(PROVIDED RECORDS):
########################################

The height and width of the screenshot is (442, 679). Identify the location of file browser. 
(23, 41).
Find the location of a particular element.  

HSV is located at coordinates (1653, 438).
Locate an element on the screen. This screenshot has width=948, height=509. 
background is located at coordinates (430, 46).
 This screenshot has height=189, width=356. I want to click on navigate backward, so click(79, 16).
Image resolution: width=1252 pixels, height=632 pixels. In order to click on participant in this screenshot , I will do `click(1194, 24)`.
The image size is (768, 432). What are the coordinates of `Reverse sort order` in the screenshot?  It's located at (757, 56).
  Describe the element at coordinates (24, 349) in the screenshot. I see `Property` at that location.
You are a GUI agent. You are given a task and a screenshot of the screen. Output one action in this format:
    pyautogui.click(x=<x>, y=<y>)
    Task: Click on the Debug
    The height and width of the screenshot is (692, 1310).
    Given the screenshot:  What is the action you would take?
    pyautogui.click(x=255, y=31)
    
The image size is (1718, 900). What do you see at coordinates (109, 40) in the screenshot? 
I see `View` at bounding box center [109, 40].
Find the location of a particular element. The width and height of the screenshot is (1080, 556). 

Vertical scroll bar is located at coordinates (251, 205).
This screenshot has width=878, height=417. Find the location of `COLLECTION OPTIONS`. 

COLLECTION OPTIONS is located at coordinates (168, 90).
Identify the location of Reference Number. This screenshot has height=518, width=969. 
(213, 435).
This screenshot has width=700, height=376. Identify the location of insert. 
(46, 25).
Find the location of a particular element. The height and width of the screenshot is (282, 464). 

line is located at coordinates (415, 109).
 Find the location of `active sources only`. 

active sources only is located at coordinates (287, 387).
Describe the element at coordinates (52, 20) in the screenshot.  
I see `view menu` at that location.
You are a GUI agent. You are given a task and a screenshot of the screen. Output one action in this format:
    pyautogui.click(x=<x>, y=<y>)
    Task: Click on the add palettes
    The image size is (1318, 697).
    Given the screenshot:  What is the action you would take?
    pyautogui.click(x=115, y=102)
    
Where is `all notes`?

########################################

(WRITTEN REQUEST): Rewrite the listing above, changing every "Find the location of a particular element" to "Locate a specific element" and leaving everything else unchanged.

(EXERCISE RESPONSE):
The height and width of the screenshot is (442, 679). Identify the location of file browser. 
(23, 41).
Locate a specific element.  

HSV is located at coordinates (1653, 438).
Locate an element on the screen. This screenshot has width=948, height=509. 
background is located at coordinates (430, 46).
 This screenshot has height=189, width=356. I want to click on navigate backward, so click(79, 16).
Image resolution: width=1252 pixels, height=632 pixels. In order to click on participant in this screenshot , I will do `click(1194, 24)`.
The image size is (768, 432). What are the coordinates of `Reverse sort order` in the screenshot?  It's located at (757, 56).
  Describe the element at coordinates (24, 349) in the screenshot. I see `Property` at that location.
You are a GUI agent. You are given a task and a screenshot of the screen. Output one action in this format:
    pyautogui.click(x=<x>, y=<y>)
    Task: Click on the Debug
    The height and width of the screenshot is (692, 1310).
    Given the screenshot:  What is the action you would take?
    pyautogui.click(x=255, y=31)
    
The image size is (1718, 900). What do you see at coordinates (109, 40) in the screenshot? 
I see `View` at bounding box center [109, 40].
Locate a specific element. The width and height of the screenshot is (1080, 556). 

Vertical scroll bar is located at coordinates (251, 205).
This screenshot has width=878, height=417. Find the location of `COLLECTION OPTIONS`. 

COLLECTION OPTIONS is located at coordinates (168, 90).
Identify the location of Reference Number. This screenshot has height=518, width=969. 
(213, 435).
This screenshot has width=700, height=376. Identify the location of insert. 
(46, 25).
Locate a specific element. The height and width of the screenshot is (282, 464). 

line is located at coordinates (415, 109).
 Find the location of `active sources only`. 

active sources only is located at coordinates (287, 387).
Describe the element at coordinates (52, 20) in the screenshot.  
I see `view menu` at that location.
You are a GUI agent. You are given a task and a screenshot of the screen. Output one action in this format:
    pyautogui.click(x=<x>, y=<y>)
    Task: Click on the add palettes
    The image size is (1318, 697).
    Given the screenshot:  What is the action you would take?
    pyautogui.click(x=115, y=102)
    
Where is `all notes`?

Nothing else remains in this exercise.